2013 was dubbed ‘the year of the selfie’ and it was also the Oxford Dictionary word of the year. 
It certainly seems that the selfie has become a firm fixture in the modern world.
Now you can get software that can add everything from filters to backgrounds into a selfie, and with apps like Instagram and SnapChat it has never been easier to share photos.
Well...it would be rude not to join in!
Image copyright: Lorna Holland
However, there is a lot of debate about the link between posting selfies online and cyber bullying. People argue that it promotes dissatisfaction and low self-esteem among teenagers, with bullies taking advantage of the anonymity of the internet to target vulnerable people.
Others say that selfies are a good thing as they can help to promote positive body image. One example of this is the body positive movement, which helps people accept and be happy with their body shape.
Now that selfies have become popular people are trying new and inventive ways to put their own twist on the craze. For instance, there are now selfies taken subtly by people at work, in cars, in school...not forgetting the ‘Selfie Olympics,’ where people competed to upload the most inventive selfie.  
Arguably the most famous selfie is Ellen DeGeneres’ selfie from the Oscars, which now holds the Twitter record for the most retweeted post ever.
Despite all this, most selfies are still nothing more than harmless photos on social media.
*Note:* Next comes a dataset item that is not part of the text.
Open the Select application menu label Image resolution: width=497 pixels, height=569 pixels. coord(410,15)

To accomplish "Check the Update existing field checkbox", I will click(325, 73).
Last year, the selfie of Barack Obama, David Cameron and Danish prime minister Helle Thorning-Schmidt at Nelson Mandela’s memorial service made news headlines across the world. It was heavily criticised for being inappropriate because of the circumstances, but they weren’t the only ones.
Until recently, there was a blog comprised of selfies people had taken at funerals. Submissions for the blog are now disabled, but this only happened because of the media’s interest.
Maybe this is a sign that the selfie craze has gone too far. Perhaps it’s time to stop the endless stream of photos and move on.
Besides, it won’t be long before a new trend emerges, and soon everyone will have forgotten about the humble selfie.